I’m also on a mission to promote family medicine and women physicians through fiction. I really want to encourage physicians to write, and especially to write fiction. There is little medical fiction being written currently, with the exception of the crime scene/thriller genre. I would love to see more fiction about everyday physicians and their trials and joys. And I welcome with any medical writers who want to brainstorm, share or seek feedback about their work.

How did you develop the main character, Dr. Abby Wilmore?

Like most fictional characters, Abby is partly a conglomerate of people I have known and partly made up. Every physician wants to be highly competent and strives for excellence, but there are many potholes along that path. Perfectionism and anxiety are common in doctors; finding your peace with an ever changing and critical career like medicine is no small task. I wanted to show how her confidence builds and then derails — the ups and downs of successes and errors, real or perceived, in both her professional and personal life. I wanted to show how very human physicians are.

How did you select which patient cases to include?

I tried to use a mix of cases representing a typical day: some common and some less common, some routine prevention and occasionally a very difficult case. I also wanted to include a mix of physical and mental health issues. I guess the teacher in me is always lurking, because I also selected cases where readers can learn about topics like diabetes, the morning after pill and contraception, heat injury and flu vaccines.

I keep them as realistic as I can. Sometimes you know the diagnosis immediately and other times it takes detective work. Sometimes you’re wrong because people aren’t textbooks and they don’t always follow the rules. I’ve put much effort into making all the science — medicine, geology and astronomy — as accurate as I can.

Why did you set your books in national parks?

For the last thirty years of my career in academic medicine, I helped train family medicine residents who often did a rotation at the Grand Canyon clinic. And I have friends who worked there for years. I know their stories, the human dynamics in such unusual places. Only a few national parks actually support a physician.

In addition, I have always felt a deep connection to the natural world. We’re all constructed of the same molecules; all follow the same rules of development and decay. The wonders around us are simply stunning and worth celebrating.

How do you describe your books?

I’m calling my books ‘evidence-based medical adventures.’ There is romance and a bit of a thriller plot, but the books are also filled with tons of real medicine, science and the quandaries physicians face every day. And the poetry of the night sky and the rock under our feet, not to mention the value of humor.

Are there similarities between writing and being a family physician?

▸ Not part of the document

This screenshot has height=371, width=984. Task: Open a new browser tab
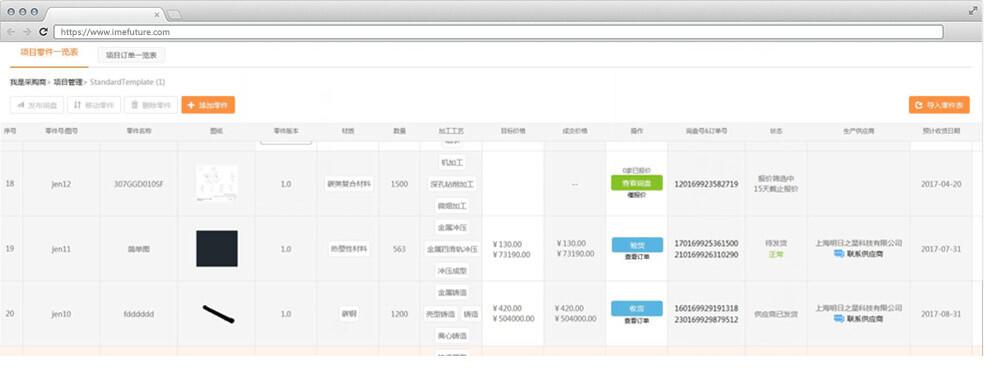coord(174,14)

I think it helps for both to know you can never know everything. And that much of life comes at us in tones of gray. Being a family physician certainly gives you a broad view of the world and the vagaries of the human mind. You need to know as much as you possibly can and you need to know what you don’t know. You keep trying your best. I think this experience helped me as a writer.

Photo by DomCarver

This is a reposting of my Scope blog story, courtesy of Stanford School of Medicine.